Now with Trick or Treat, and three girls aged five and under, Michelle has her hands full and is no longer a part of Wealthify, but said she keeps an eye on the company’s performance and is pleased to see it doing well.

‘My money is still all in Wealthify,’ she said.

‘I’m happy with the direction, though I think it’s gone in a different direction than it would have if I was still there. I probably would’ve been steering it towards my crazy ideas – with new directions and experimentation – but now it’s more focused on maturing as an organisation and becoming a stable part of the Aviva group.’

Michelle said she has considered getting back into finance, potentially by helping start-ups.

When asked what message she would give to young islanders looking to break the mould with their bright ideas, she said ‘just do it’.

‘And my advice, financially, would always be to save,’ she said.

‘Invest it. Put it aside. Build a safety net. In the world we live in, I know that’s hard to do – everyone’s trying to steal a bit with pointless products constantly advertised on our phones. It’s so easy to get sucked into that pit, but try and build healthy habits. Even £5 a month can start to accrue quickly. You never know what life might throw at you, so having that emergency savings pot is crucial. The great thing about a phone is, there’s always ways to earn money. Think outside the box and use technology positively. Maximise your time, to earn efficiently. Even at a young age, I’d be encouraging people to build a passive income – you don’t have to be physically at your job to be making money.’

Michelle with her one-year-old daughter Zetta. Michelle designed the Trick or Treat interactive map to give people information on which households accept people knocking on Halloween
Michelle with her one-year-old daughter Zetta. Michelle designed the Trick or Treat interactive map to give people information on which households accept people knocking on Halloween / Sophie Rabey/Guernsey Press

Looking to the future, Michelle said she is curious to see how AI might play a role in the finance industry.
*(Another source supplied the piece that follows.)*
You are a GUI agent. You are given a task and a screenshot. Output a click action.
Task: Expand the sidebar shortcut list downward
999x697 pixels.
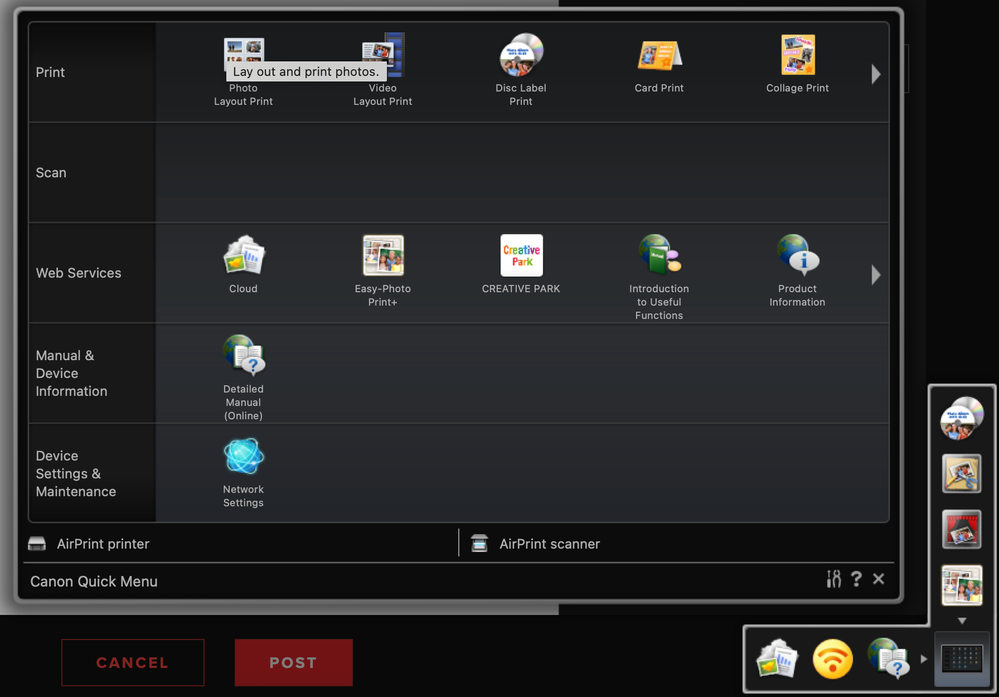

‘People are having deeply personal conversations with AI that they wouldn’t have with even their friends or family,’ she said.

‘It seems logical to me, then, that they would trust it with their money. I think it’s bubbling under the surface and it’s going be huge in the next decade – that intersection between AI and advice.’

Michelle added that she would also like to see financial literacy and education taught in school.

‘I’ve realised how poor that knowledge is in society and I think that’s something in Guernsey, that maybe we’ve got room to change,’ she said.

‘As a financial services hub, with so much talent on the island, I guess that’s an opportunity I would call out. There could be a great pioneering programme in Guernsey that could then roll out to the wider society.’